## TASK MATERIAL

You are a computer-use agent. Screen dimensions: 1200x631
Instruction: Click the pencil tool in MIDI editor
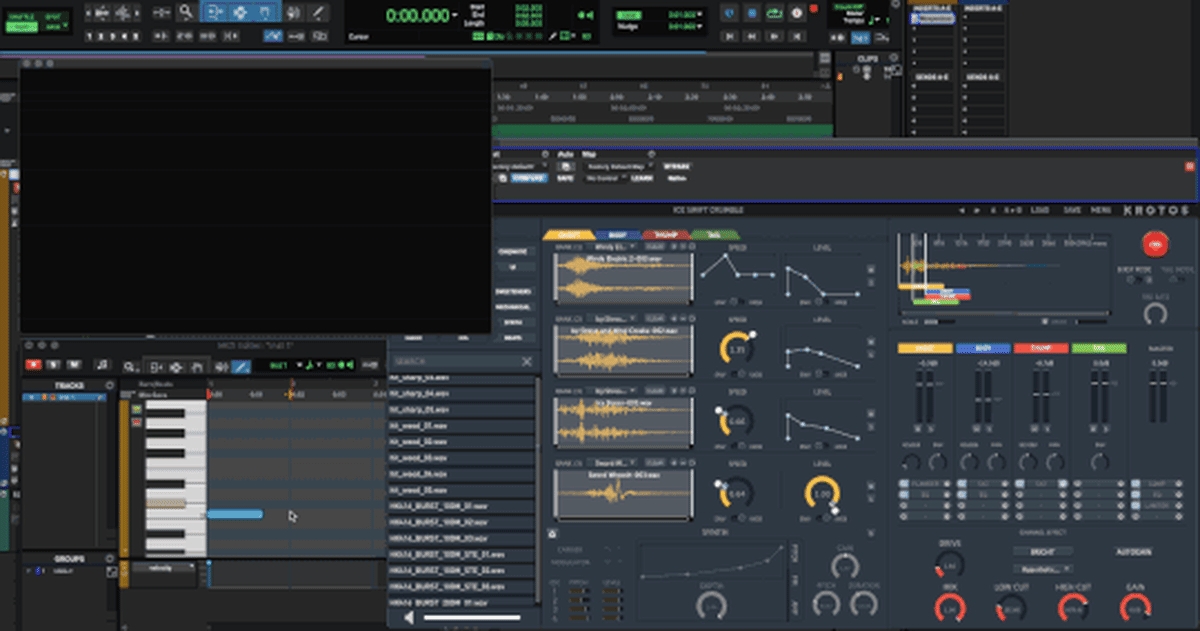click(241, 366)
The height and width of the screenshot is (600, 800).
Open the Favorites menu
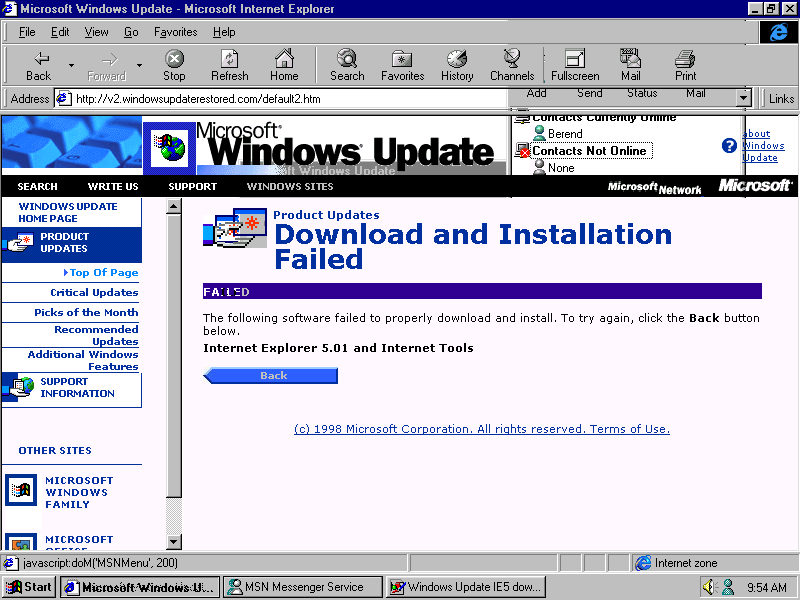click(x=175, y=32)
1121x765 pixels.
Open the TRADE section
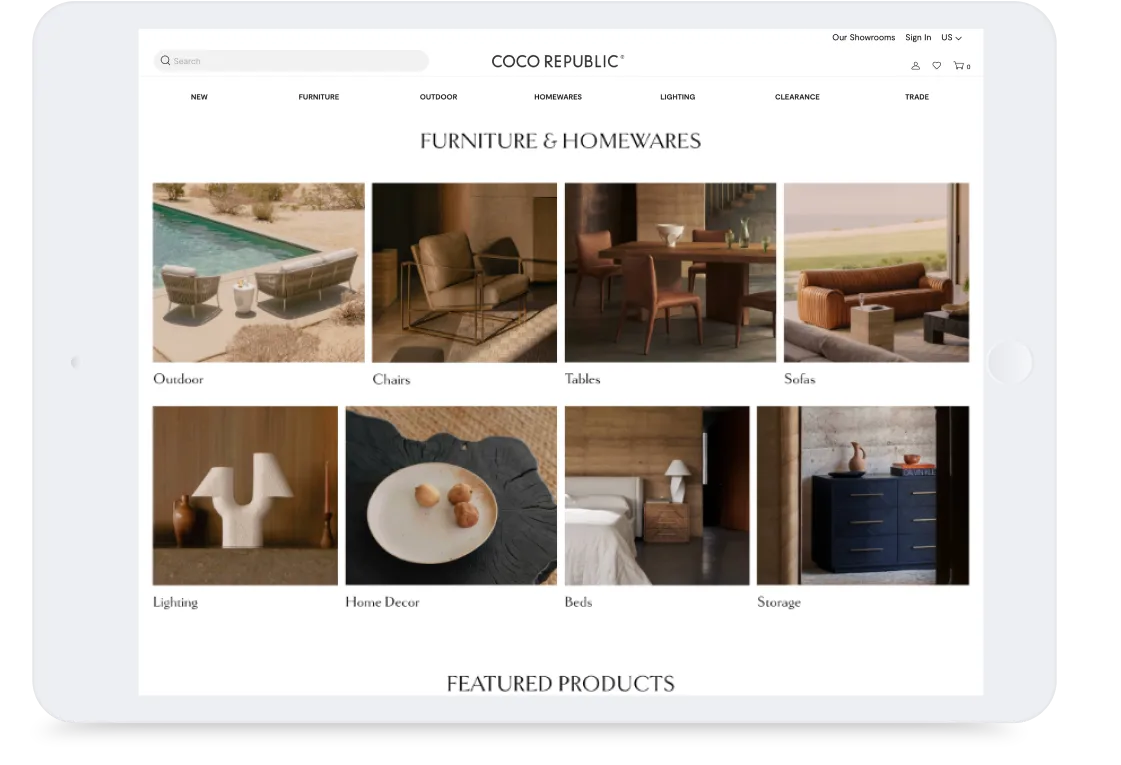(x=916, y=97)
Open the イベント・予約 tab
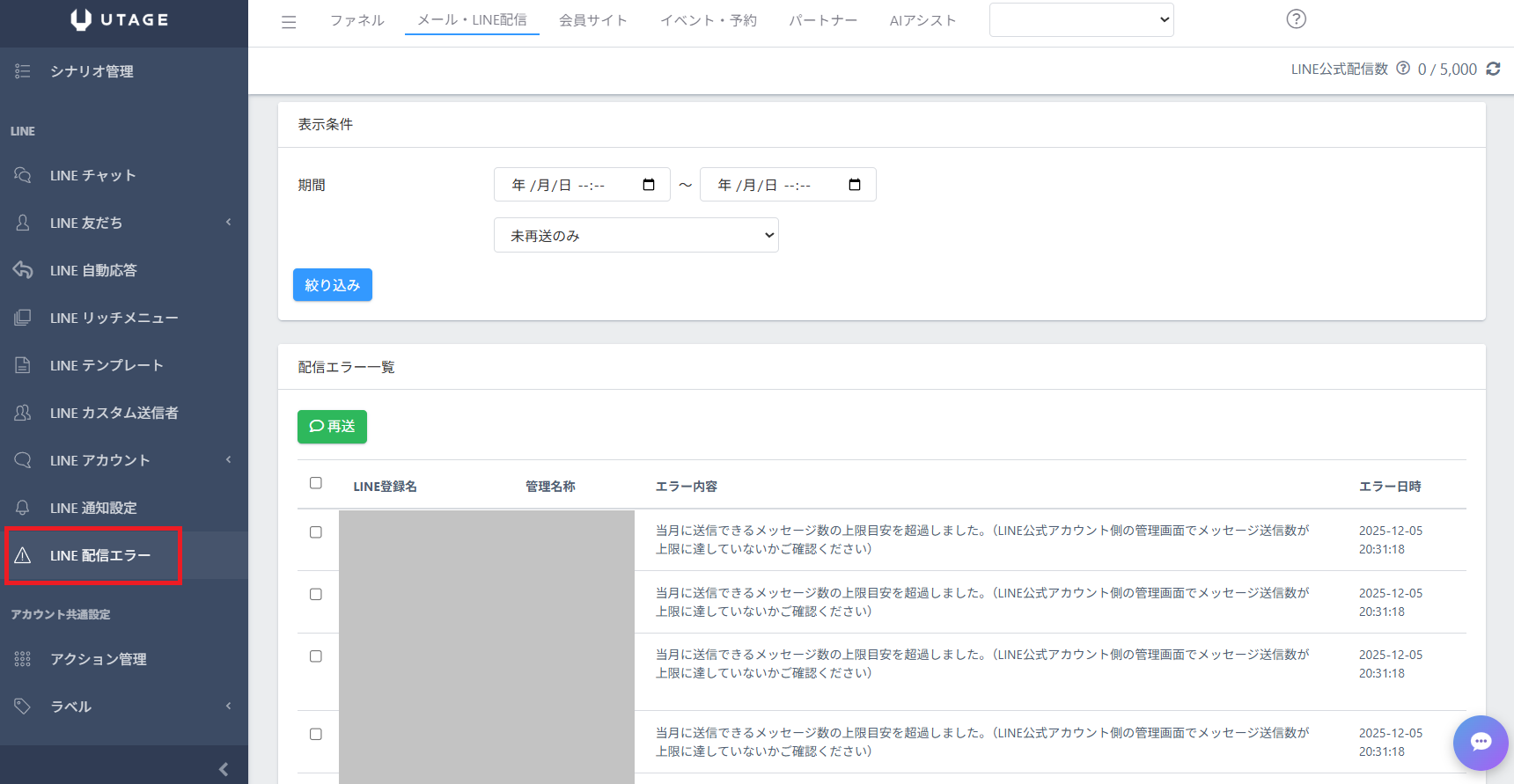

## WHAT IS EXPECTED
Please retype every record above exactly, leaving out the pictures.

## YOUR SOLUTION
You are a computer-use agent. Screen dimensions: 1200x631
Instruction: Click the pencil tool in MIDI editor
click(241, 366)
The height and width of the screenshot is (600, 800).
Open the Favorites menu
click(x=175, y=32)
1121x765 pixels.
Open the TRADE section
(x=916, y=97)
Open the イベント・予約 tab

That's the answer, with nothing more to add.